Task to complete:
Rewrite the material from the line containing "You are a computer-use agent. The" down to the line containing "point(509,60)", putting "Add role" in place of "Create role" and changing nothing else. Leave the pictures out.

Provided data:
-- -- --

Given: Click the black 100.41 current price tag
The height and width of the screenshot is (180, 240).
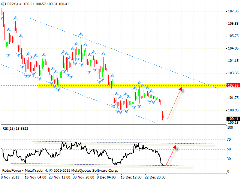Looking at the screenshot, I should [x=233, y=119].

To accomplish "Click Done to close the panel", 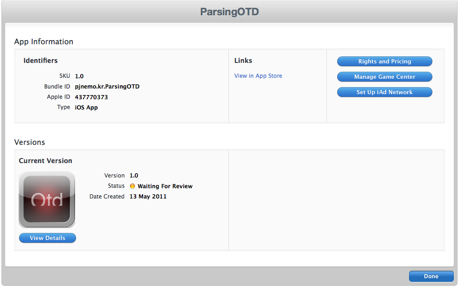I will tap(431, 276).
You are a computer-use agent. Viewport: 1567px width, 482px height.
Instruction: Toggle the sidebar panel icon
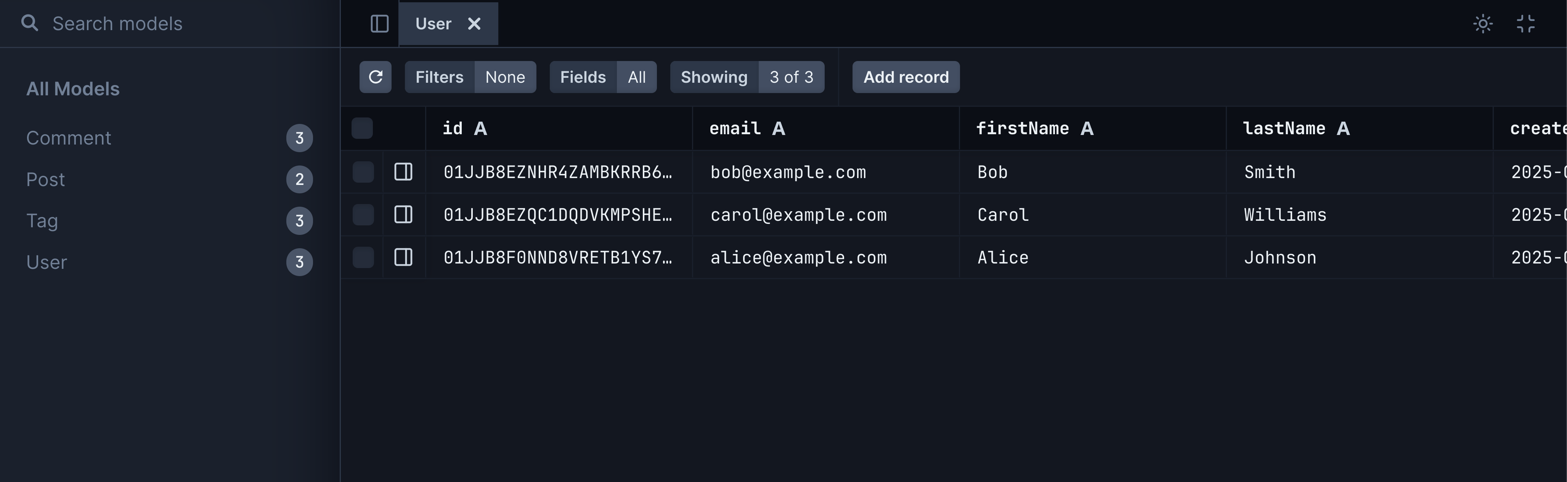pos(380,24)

-- -- --

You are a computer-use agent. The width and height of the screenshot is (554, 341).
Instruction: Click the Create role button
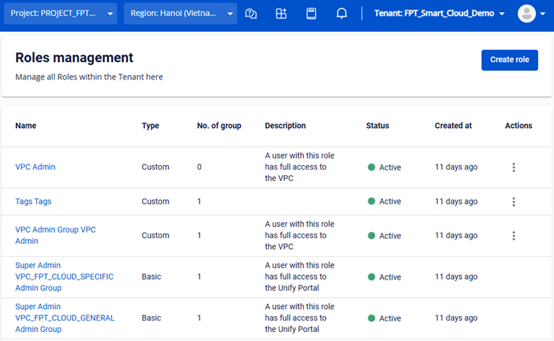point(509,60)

-- -- --

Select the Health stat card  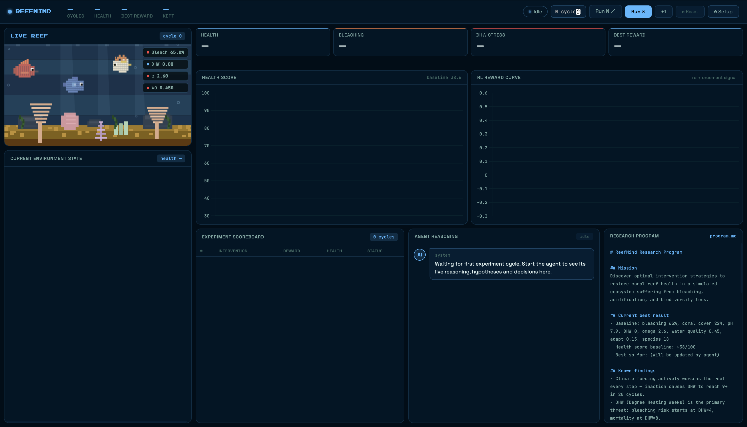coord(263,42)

-- -- --

Exercise answer:
You are a computer-use agent. The width and height of the screenshot is (554, 341).
Instruction: Click the Add role button
point(509,60)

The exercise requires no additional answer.